SELECTED PASSAGE:
Sunday, October 9, 2011

my baby roo.

So we're on day 10 in the NICU and Avery has rebounded awesome from yesterday's events.  They started her feeds again today and I was able to give her some fresh milk as I used the NICU's pump room while my mom said good bye to Avery. It has been so nice having my mom here to help out this past week and Avery will miss her as will Bill and I.
This afternoon at 4:00, she was getting a new head mask that was a size bigger to hopefully aleviate some potential skin break down .  Preemie's skin is so sensative that having something like that mask on all day, everyday can cause some issues.  Her new gear looks more roomy and cozy, so hopefully it helps.
The nurse at that visit said she was going to let me hold Avery until the Respiratory Therapist decided to change her mask out. Holding and changing would have been too much in a short time for such a little being, so she said she wasn't able to do it. I have learned not to get my hopes up in terms of holding, so I didn't take it personally.
The nurse also told me that I am out pumping Avery and have already moved in to my 2nd storage bin in the NICU freezer.  They suggested we start storing some of it at home for a later use because if I am producing this much milk I should have no problem keeping up with her needs. That news made this momma very proud and happy.
At our night visit, the nurse informed me that I needed to make a decision, to do full care or to hold her. Of course, after a second of thought, I chose to hold. After we finished with the essential tasks, she set me up for our first round of kangaroo care (for those who don't know, this is skin on skin contact holding). She snuggled her in to my tank top and told me to be very still and quiet. For about a half an hour we got to sit like this. It was amazing! It felt like Avery was back where she was meant to be; with me. I have struggled with knowing that her time was cut short in the comforts of the womb and sometimes feel extreme loss from the pregnancy ending so early and abruptly.  I miss her and I, and this moment was the closet I can get to fulfilling the time we need together.  And she tolerated it so well. That half hour seemed like forever to me, in the best sort of way. The nurse said that now they will see how she does following the hold, to see if she has any decels in her heart from exhaustion, agitation, etc. If that is the case, we probably won't kangroo care again until she's a little bigger. If she does well, then we will probably be able to do it once a week until she can build up more stimina.  I cannot wait for tomorrow afternoon's visit to see how she did!!

DATA UNDER STUDY:

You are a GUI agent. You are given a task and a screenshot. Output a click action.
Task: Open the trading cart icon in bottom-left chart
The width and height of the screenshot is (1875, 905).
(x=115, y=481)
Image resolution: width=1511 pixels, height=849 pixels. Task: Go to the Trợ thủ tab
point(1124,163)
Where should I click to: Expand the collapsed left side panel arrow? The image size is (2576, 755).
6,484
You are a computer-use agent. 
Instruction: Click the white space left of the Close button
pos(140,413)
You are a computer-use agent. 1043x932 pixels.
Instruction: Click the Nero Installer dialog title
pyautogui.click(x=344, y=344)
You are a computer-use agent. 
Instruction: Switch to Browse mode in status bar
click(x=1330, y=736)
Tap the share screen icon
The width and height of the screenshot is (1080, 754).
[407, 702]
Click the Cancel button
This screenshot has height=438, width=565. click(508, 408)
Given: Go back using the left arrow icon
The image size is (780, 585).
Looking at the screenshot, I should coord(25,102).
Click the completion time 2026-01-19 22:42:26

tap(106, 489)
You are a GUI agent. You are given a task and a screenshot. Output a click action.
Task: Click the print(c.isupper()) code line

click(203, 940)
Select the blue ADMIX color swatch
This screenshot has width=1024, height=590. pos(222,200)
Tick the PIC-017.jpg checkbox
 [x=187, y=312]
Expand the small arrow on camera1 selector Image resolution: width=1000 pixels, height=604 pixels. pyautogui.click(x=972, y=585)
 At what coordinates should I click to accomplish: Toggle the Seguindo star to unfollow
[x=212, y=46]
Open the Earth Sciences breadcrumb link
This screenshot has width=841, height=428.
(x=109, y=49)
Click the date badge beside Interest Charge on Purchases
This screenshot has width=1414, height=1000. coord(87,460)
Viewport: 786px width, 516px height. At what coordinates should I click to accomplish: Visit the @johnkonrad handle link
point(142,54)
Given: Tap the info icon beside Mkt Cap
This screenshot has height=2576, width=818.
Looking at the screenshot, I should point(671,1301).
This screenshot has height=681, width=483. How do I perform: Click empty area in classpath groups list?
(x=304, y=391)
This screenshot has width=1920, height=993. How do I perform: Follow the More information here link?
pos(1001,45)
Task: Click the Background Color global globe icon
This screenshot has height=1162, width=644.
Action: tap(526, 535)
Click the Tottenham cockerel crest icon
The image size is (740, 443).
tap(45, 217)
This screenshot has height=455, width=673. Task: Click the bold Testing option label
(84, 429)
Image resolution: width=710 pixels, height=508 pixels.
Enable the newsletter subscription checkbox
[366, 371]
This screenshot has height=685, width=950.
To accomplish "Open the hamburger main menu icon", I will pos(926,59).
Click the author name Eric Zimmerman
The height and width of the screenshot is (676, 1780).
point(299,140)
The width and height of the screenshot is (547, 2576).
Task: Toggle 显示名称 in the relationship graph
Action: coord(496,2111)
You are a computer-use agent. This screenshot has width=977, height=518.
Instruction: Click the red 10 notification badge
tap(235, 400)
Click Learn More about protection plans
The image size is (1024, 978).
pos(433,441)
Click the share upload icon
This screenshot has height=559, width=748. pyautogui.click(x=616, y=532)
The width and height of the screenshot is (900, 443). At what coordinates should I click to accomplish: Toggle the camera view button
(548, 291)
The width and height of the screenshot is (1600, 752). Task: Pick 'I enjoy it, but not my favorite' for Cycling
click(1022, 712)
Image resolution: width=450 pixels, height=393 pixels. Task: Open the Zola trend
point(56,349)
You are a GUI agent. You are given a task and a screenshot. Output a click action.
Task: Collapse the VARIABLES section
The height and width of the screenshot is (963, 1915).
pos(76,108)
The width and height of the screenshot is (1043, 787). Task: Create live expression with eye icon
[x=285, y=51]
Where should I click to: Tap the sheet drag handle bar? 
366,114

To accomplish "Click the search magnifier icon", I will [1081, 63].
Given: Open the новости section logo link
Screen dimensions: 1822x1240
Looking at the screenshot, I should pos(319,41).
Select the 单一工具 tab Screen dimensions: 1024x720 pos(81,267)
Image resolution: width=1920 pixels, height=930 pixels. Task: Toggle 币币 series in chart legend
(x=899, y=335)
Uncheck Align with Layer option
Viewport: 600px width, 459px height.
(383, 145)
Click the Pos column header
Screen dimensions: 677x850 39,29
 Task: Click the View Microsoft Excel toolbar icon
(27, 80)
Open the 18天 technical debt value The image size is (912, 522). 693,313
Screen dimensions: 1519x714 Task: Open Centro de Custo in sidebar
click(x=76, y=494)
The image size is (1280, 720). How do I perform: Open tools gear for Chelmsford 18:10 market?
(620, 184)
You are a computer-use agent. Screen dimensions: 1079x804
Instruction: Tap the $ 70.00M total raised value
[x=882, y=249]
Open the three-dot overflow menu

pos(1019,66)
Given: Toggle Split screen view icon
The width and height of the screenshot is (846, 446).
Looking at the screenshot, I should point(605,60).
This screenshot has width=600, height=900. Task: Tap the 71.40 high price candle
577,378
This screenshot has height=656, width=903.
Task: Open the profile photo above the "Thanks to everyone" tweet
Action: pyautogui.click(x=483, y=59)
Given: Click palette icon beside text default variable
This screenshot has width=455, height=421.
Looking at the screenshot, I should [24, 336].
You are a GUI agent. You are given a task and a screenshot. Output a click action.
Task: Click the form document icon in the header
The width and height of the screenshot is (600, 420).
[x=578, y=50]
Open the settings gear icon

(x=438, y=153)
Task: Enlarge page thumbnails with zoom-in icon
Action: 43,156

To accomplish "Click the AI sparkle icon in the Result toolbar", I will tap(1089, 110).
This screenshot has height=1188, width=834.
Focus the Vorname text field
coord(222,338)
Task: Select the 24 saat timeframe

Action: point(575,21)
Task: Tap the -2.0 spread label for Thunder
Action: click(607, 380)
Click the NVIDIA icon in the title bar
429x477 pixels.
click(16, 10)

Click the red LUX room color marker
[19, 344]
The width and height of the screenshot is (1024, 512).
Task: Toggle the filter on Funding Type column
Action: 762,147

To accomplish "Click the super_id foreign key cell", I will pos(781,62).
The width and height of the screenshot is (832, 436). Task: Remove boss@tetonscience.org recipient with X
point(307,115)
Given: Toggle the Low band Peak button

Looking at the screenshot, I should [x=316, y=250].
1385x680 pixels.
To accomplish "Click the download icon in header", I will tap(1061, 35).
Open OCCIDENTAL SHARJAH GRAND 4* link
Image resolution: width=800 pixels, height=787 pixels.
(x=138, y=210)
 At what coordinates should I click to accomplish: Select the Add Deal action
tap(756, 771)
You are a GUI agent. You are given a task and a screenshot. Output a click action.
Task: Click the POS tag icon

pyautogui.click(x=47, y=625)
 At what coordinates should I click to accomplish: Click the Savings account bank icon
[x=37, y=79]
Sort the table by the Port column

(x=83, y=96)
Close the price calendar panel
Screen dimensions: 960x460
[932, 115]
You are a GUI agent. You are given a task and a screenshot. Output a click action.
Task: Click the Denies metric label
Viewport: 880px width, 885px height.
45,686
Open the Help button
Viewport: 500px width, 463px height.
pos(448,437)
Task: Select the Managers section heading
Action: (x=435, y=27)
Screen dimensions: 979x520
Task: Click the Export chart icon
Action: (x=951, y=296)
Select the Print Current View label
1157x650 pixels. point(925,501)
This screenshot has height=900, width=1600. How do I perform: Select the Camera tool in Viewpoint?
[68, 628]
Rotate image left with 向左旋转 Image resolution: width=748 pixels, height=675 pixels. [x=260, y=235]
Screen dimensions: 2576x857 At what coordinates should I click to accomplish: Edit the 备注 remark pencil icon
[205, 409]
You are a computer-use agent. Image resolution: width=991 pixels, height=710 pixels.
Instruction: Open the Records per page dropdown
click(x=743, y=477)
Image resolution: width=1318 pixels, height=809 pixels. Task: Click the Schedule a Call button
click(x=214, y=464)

WHAT THIS EXERCISE ASKS:
A. Translate this sentence from the NICU blog post into Spanish: "Her new gear looks more roomy and cozy, so hopefully it helps."
B. According to the NICU blog post, why was Avery switched to a head mask one size bigger? Answer in one to three sentences.
C. Continue the NICU blog post about Avery from where it stops.
The rows are separate from the NICU blog post and are not part of it.

EXPECTED RESPONSES:
A. Su nuevo equipo se ve más amplio y cómodo, así que ojalá ayude.

B. The bigger mask was meant to help prevent possible skin breakdown. A preemie's skin is very sensitive, and wearing a mask like that all day, every day can cause problems.

C.
The nurse did inform us this evening that she has some concerns w/ pulling blood out of her stomach. She said that it is possible it is a side effect of the meds she was on for her PDA, a stress ulcer, or bleeding from her transfusion. The blood was fresh and red, which would be an extra, immediate, really bad kind of thing. So she is going to notify the doctor and agreed to call if anything changed. I hope my phone doesn't ring tonight...


Daddy diaper change

Apparently you can hold a preemie the same way you hold a kitten
Getting situated for some kangaroo caring.

Holdind hands.  
Family photo 
Totally in love.

1 comment:

  1. Oh, Kelli! I am so glad you got to hold your sweet girl. I hope she continues to grow and thrive. You are such a great mama!